The Korean Society of Surface Science and Engineering

In this study, pure (K_0.5Na_0.5)NbO₃ and Mn-substituted (K_0.5Na_0.5)(Nb_0.995Mn_0.005)O₃ thin films were manufactured using the sol-gel method, which can easily and inexpensively produce various thin films on a large area, and their surface structures were compared and analyzed. Although it is not easy to synthesize a group 5 transition metal and an alkali metal to produce a thin film due to the difference in chemical properties of the two elements, pure (K_0.5Na_0.5)NbO₃ thin films and (K_0.5Na_0.5)(Nb_0.995Mn_0.005)O₃ nanocrystal thin films were obtained by substituting a small amount of Mn. The effect of Mn on the change in the microstructure of pure (K_0.5Na_0.5)NbO₃ and Mn-substituted (K_0.5Na_0.5)(Nb_0.995Mn_0.005)O₃ was analyzed, and the effect on the change in surface roughness was analyzed. As a specific experimental result that Mn substitution controls the surface properties of (K_0.5Na_0.5)NbO₃, it was examined that Mn increases the chemical stability of (K_0.5Na_0.5)NbO₃, and thus the increase in resistance to surface oxidation reaction is related to the decrease in surface roughness.
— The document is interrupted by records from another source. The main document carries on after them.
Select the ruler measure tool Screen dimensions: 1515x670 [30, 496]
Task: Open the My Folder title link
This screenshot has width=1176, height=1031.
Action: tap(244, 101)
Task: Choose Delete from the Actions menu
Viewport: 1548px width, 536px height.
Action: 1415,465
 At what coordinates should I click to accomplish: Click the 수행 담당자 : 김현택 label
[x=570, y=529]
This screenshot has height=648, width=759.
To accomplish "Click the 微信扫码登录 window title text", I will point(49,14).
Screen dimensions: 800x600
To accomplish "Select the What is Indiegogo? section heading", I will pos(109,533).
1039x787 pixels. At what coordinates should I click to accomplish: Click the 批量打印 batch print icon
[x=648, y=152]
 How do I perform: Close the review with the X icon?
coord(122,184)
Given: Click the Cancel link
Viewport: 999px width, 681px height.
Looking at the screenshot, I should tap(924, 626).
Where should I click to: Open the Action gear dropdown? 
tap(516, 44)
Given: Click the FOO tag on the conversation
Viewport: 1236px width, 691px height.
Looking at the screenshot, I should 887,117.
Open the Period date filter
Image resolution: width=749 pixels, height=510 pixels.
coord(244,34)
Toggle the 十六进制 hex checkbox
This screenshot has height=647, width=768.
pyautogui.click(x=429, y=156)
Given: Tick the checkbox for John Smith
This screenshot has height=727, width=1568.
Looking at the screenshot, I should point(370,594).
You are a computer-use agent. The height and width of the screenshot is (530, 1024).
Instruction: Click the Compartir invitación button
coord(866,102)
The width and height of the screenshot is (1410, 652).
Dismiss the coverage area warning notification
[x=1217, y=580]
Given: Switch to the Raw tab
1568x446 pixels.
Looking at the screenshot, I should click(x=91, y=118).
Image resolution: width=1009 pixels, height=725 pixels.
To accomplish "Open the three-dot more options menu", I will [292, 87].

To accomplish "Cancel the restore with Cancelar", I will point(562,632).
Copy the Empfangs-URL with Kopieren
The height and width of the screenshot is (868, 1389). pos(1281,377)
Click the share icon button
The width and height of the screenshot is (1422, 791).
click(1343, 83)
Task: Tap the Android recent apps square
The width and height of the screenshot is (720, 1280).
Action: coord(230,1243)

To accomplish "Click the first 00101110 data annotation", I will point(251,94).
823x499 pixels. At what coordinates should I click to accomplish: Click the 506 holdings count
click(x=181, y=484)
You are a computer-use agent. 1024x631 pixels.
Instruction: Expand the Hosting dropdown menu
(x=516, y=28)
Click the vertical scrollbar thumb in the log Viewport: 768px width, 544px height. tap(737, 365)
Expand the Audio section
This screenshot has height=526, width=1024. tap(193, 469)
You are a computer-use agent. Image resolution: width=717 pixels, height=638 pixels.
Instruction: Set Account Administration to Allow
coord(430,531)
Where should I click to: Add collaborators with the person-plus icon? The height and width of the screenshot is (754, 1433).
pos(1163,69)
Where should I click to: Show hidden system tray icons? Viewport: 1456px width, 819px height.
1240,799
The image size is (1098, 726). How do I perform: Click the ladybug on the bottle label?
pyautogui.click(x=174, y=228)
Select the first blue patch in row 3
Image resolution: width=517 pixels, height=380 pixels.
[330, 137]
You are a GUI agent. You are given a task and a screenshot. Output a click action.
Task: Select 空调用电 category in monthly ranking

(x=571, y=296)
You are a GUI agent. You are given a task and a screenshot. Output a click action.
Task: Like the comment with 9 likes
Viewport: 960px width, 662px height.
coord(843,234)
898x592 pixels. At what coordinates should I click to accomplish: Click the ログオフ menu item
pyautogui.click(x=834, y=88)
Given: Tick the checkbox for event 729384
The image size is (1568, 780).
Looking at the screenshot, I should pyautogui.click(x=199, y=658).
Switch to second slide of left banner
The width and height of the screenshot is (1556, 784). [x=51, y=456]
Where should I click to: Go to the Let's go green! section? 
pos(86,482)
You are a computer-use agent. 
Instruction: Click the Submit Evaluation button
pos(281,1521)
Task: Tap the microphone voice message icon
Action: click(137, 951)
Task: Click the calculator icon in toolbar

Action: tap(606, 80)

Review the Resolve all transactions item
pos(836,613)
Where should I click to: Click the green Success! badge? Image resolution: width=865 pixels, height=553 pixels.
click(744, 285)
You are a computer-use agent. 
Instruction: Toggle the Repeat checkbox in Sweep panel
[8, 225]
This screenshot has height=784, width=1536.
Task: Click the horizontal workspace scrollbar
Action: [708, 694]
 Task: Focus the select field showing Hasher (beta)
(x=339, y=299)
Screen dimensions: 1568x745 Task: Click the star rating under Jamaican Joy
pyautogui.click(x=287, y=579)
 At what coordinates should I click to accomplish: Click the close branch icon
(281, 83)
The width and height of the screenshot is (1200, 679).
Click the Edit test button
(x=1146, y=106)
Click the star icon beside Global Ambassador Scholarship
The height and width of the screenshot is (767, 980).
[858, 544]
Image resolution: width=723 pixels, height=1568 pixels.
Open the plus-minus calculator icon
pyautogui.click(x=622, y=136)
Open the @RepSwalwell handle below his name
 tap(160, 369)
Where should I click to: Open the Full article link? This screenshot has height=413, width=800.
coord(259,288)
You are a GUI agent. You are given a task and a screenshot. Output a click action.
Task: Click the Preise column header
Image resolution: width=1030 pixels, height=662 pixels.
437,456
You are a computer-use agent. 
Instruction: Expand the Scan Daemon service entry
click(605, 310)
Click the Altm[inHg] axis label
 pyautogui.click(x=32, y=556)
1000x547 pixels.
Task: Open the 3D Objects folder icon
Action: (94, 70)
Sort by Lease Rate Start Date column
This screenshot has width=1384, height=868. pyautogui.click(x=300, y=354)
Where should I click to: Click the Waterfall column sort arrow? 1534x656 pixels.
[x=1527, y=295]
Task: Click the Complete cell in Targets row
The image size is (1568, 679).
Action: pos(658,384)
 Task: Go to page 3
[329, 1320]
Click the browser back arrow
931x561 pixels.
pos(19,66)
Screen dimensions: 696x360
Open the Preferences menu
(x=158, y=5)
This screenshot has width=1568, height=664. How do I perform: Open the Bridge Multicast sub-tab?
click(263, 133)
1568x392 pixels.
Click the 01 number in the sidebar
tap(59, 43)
Furthermore, X-ray diffraction analysis confirmed that the Mn-substituted (K_0.5Na_0.5)(Nb_0.995Mn_0.005)O₃ thin film formed a stable perovskite phase with c-axis orientation. Thin films of both compositions heat-treated at 700°C for 1 h in an air atmosphere were analyzed for surface morphology and grain size using scanning electron microscopy and atomic force microscopy. The deposition thickness, average particle size, and root mean square roughness of pure (K_0.5Na_0.5)NbO₃ and (K_0.5Na_0.5)(Nb_0.995Mn_0.005)O₃ thin films were analyzed to be 411 nm and 413 nm, 148 nm and 151 nm, and 17.14 nm and 15.08 nm, respectively.

키워드 (K_0.5Na_0.5)NbO₃; (K_0.5Na_0.5)(Nb_0.995Mn_0.005)O₃; Sol-gel method; Thin film.